What is required: Extend the forum thread below about learning to groom a Maltese at home, starting right after its last post.

━━━ Passage shown

# Grooming video or book?



## Nikki's Mom (Feb 13, 2008)

Has anyone used a Maltese grooming video or book to teach themselves how to groom? I had a video for my Bichon, and it was very informative.

I'm hoping to learn how to groom Nikki myself.

Thanks


----------



## LJSquishy (Feb 27, 2008)

Suzan, I did not use any videos or books to teach me how other than the little "puppy cut pictorial guide" that JMM has stickied here on SM. I just went slow, took my time, and convinced myself that it was okay if they looked rediculous at first. They turned out fine the 1st time, and each time I groom them I figure out easier ways to do things, etc. I have done a couple of bad jobs on Preston's head before, but his head is harder to groom.

You can do it!


----------



## edelweiss (Apr 23, 2010)

HELP----"other than the little "puppy cut pictorial guide" that JMM has stickied here on SM."----can someone tell me how to find this guide?


----------



## wooflife (Aug 8, 2007)

Suzan,

I just got a clipper and a good pair of scissors and went at it. Our first haircut was a bit rough but I got better over time. I just tried to stick to the lines my groomer already had for her. 

There grooming videos on You Tube but nothing specifically for the Maltese puppy cuts. I just try to take what I can from every video, ask questions, and even watch the groomer who does my Havanese (he wines too much for me to do him)


----------



## LJSquishy (Feb 27, 2008)

edelweiss said:


> HELP----"other than the little "puppy cut pictorial guide" that JMM has stickied here on SM."----can someone tell me how to find this guide?


Here is the link for the puppy cut tutorial: http://spoiledmaltese.com/forum/51-maltese-grooming/53716-puppy-cut-pictorial-graphic-intense.html

It is located in the grooming section of the forum here for future reference.

━━━━━━
━━━ Dataset extract

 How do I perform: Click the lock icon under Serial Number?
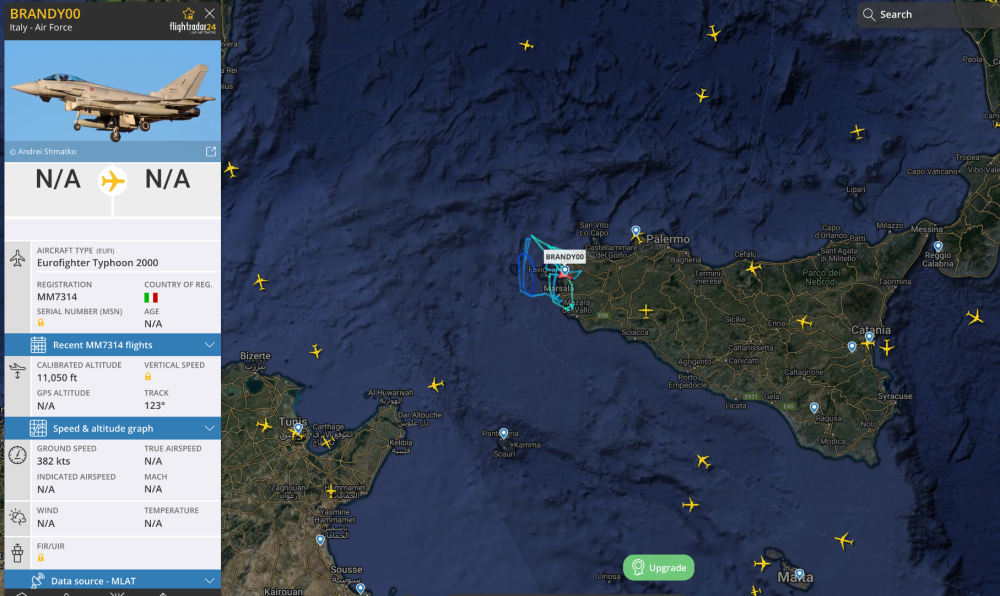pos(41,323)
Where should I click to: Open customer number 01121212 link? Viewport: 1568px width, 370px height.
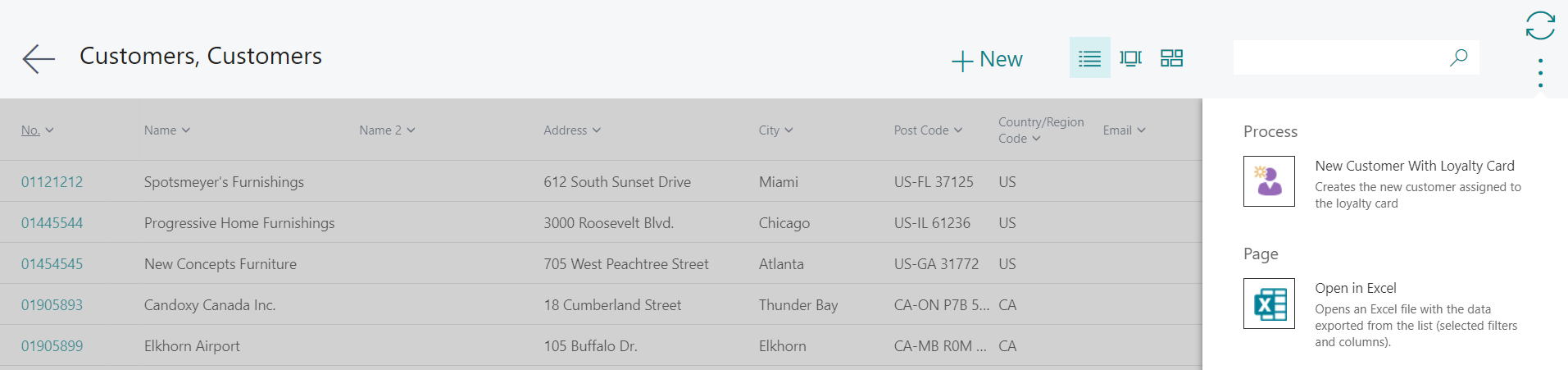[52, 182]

━━━━━━
━━━ Dataset extract

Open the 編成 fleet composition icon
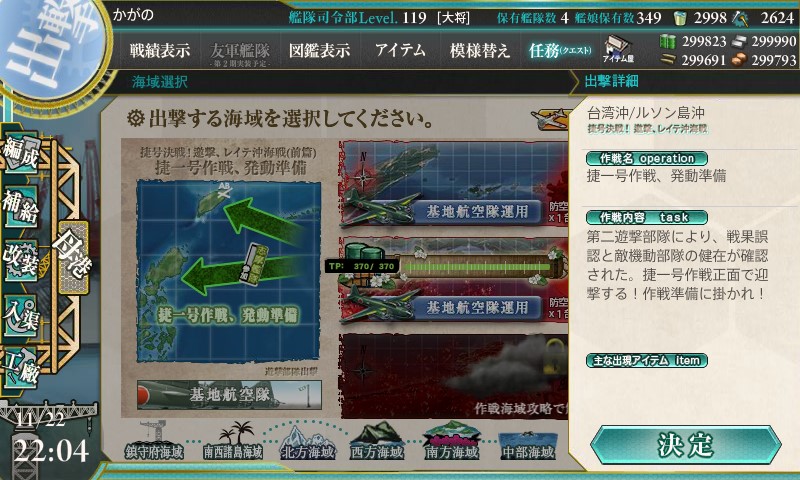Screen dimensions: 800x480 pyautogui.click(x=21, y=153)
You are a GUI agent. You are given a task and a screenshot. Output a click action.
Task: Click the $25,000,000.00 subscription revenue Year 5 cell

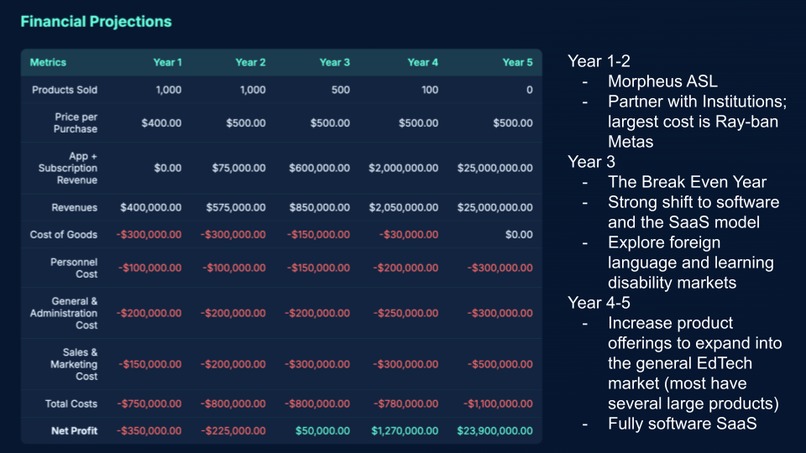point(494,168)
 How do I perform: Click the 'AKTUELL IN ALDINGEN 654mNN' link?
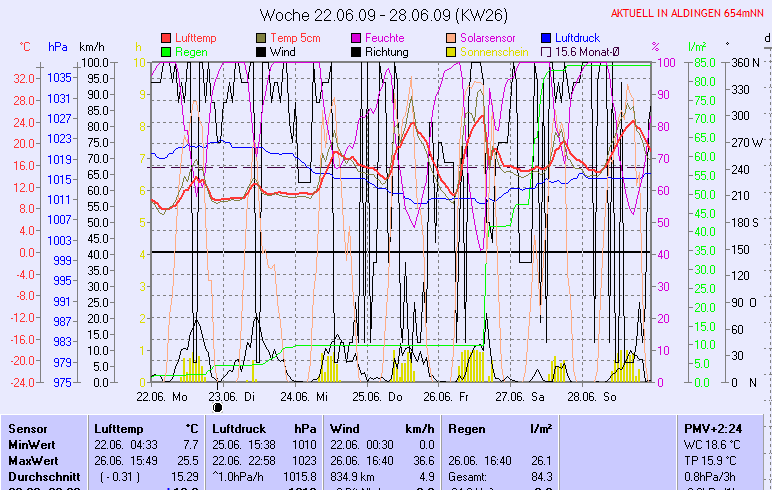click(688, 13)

━━━━━━

Output of the exercise:
----------



## LJSquishy (Feb 27, 2008)

wooflife said:


> Suzan,
> 
> I just got a clipper and a good pair of scissors and went at it. Our first haircut was a bit rough but I got better over time. I just tried to stick to the lines my groomer already had for her.
> 
> There grooming videos on You Tube but nothing specifically for the Maltese puppy cuts. I just try to take what I can from every video, ask questions, and even watch the groomer who does my Havanese (he wines too much for me to do him)


I completely agree about sticking to the lines of the current haircut. When you're ready to take the plunge, have Nikki groomed by her usual groomer. Then, after 2 weeks, try it out yourself (only a tiiiiny bit of hair would be trimmed since it has only been a couple of weeks since her last groom) and you can really get the feel for the tools without scalping her. I did that with London, and it helped out a lot! I gave Preston his first haircut ever, he had never been to a groomer, and it was really easy because he was in a natural puppy cut being a puppy and all.


----------



## LJSquishy (Feb 27, 2008)

Oh, I forgot that at least one or two people on here have grooming DVDs they bought from online that are specifically for Maltese, but they are REALLY expensive...I think around $30 each. In my opinion videos can only teach you so much, and most of the learning is in repetition and using the tools yourself to practice, not in watching someone else do it.


----------



## preciouspups (Apr 13, 2008)

I have DVD's from groomer Jodi Murphy. I purchased both The Puppy Cut & The Maltese. I found them helpful, especially learning what blade sizes & scissors to use in what areas...and, just her tips & techniques in general. I agree with Lisa though that the real learning does not happen until you start practicing on your pup. My poor boys, it seems I learned more from my "mistakes" than anything else. Thank goodness hair grows!! :HistericalSmiley: I'd say your best bet is to invest your money in good scissors & clippers rather than the DVD. I find good thinning shears or blenders can help cover up a lot of mistakes!


----------



## tamizami (May 1, 2007)

annie - are the jodi murphey cd's for coated maltese as well as puppy cuts? i got one of her cd's (not maltese specific) and was not too impressed with it. 

one thing i don't think anyone else has mentioned - you will definitely want a good clipper (i have andis and prefer it over my dad's oster turbo) and GUIDE COMBS, unless you want the dog shaved very short. and only use the clipper on clean, freshly blown hair. also, double duck scissors are not too expensive and good to have on hand. if you can, i recommend a 6" or 7", and blending shear, and if you can spring for it a curved shear (for corners, its really helpful).

remember, practice makes perfect AND luckily their hair grows fast!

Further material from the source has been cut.